GIVEN REQUEST: Copy every line from the one containing "You are a GUI" through the one containing "coord(1258,858)", requests included, and scale each answer coordinate by 1.75, rounding to whole numbers with halves going up. Leave the pictures out.

ENTRIES SUPPLIED:
::::::::::

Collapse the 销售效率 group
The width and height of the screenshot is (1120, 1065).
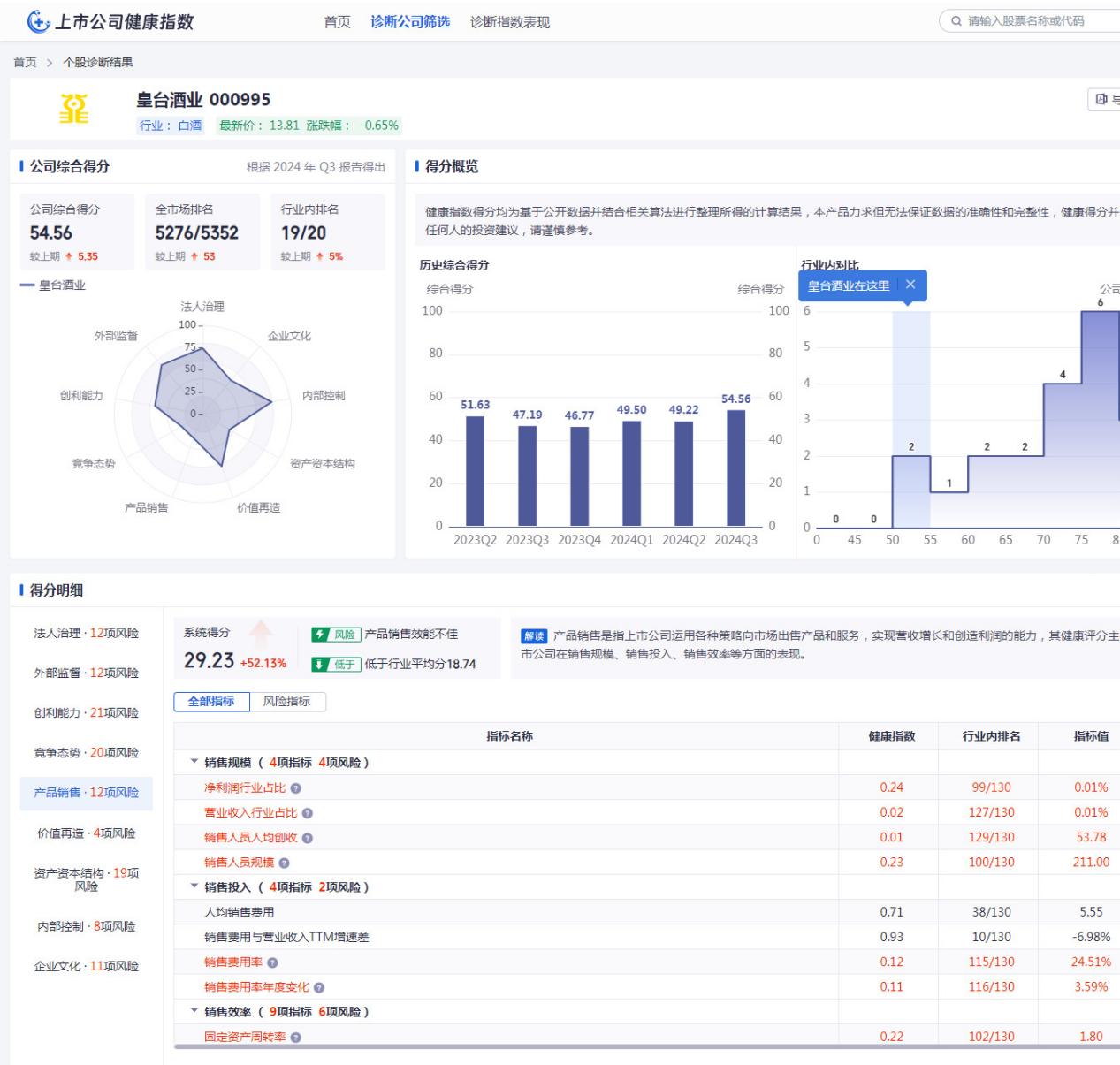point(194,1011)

::::::::::

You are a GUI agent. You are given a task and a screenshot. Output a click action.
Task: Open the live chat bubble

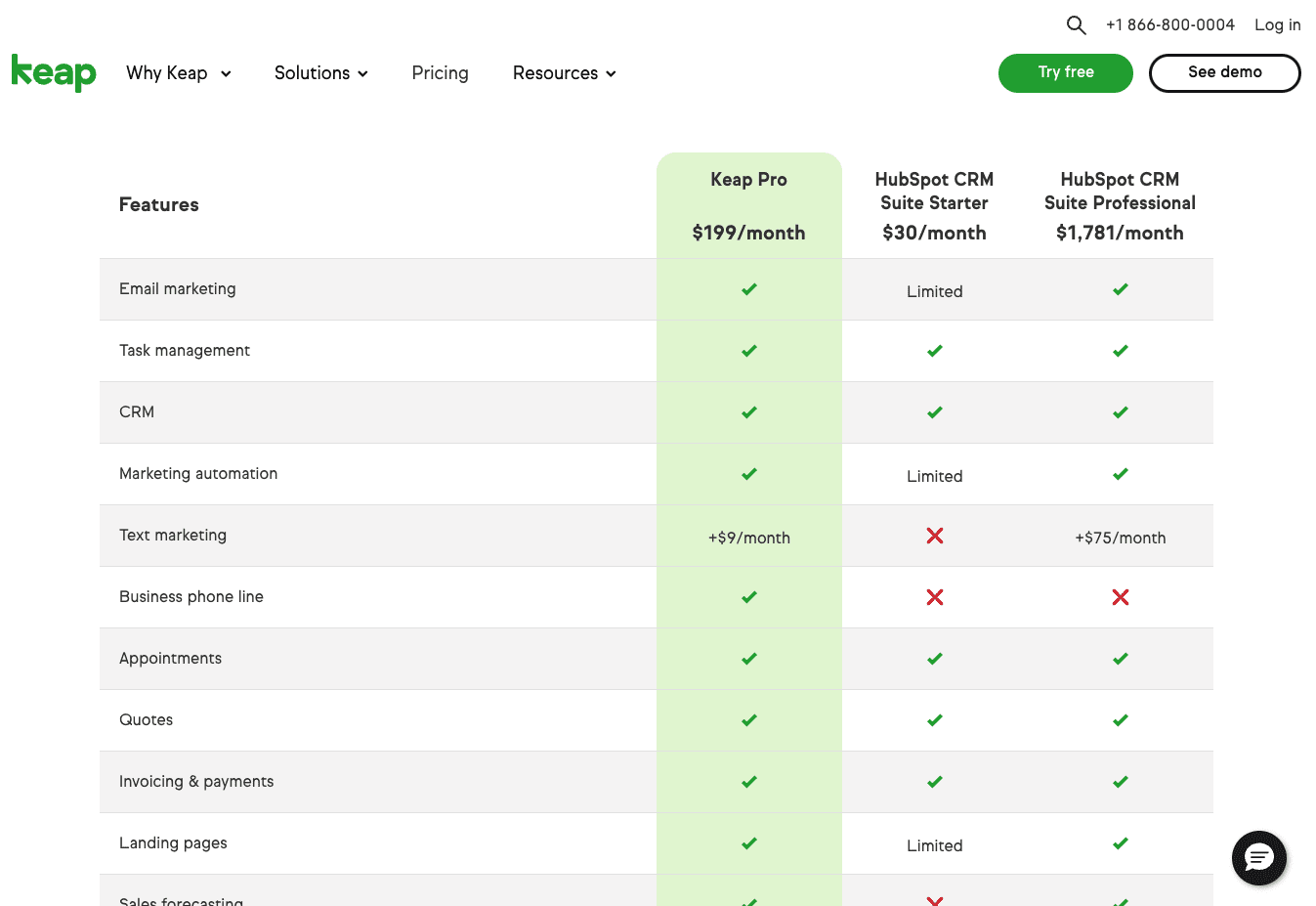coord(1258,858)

::::::::::

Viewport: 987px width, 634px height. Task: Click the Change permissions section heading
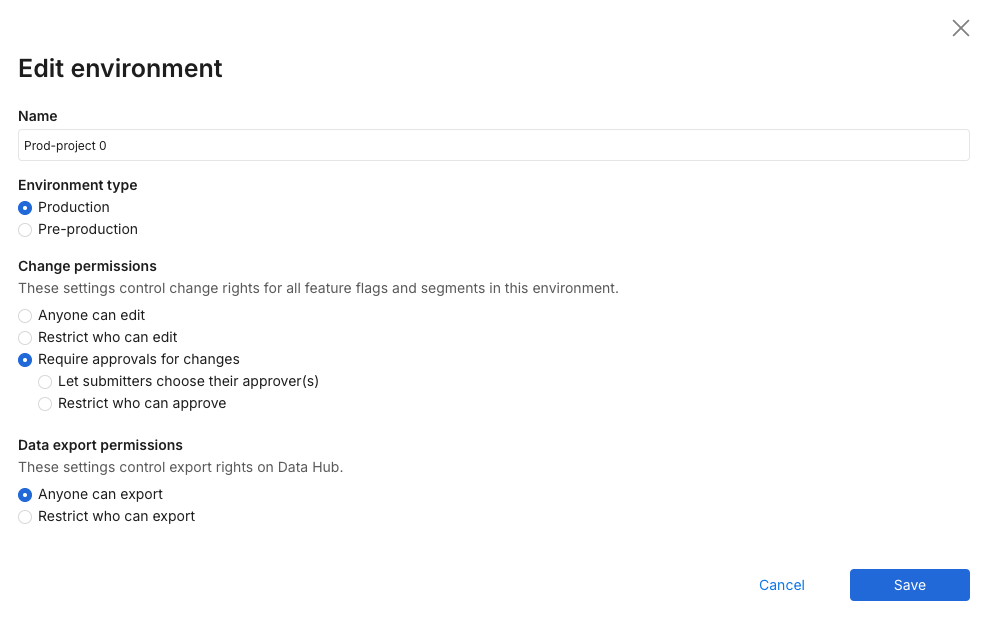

::::::::::

THE SOLUTION:
You are a GUI agent. You are given a task and a screenshot. Output a click action.
Task: Open the live chat bubble

coord(2202,1502)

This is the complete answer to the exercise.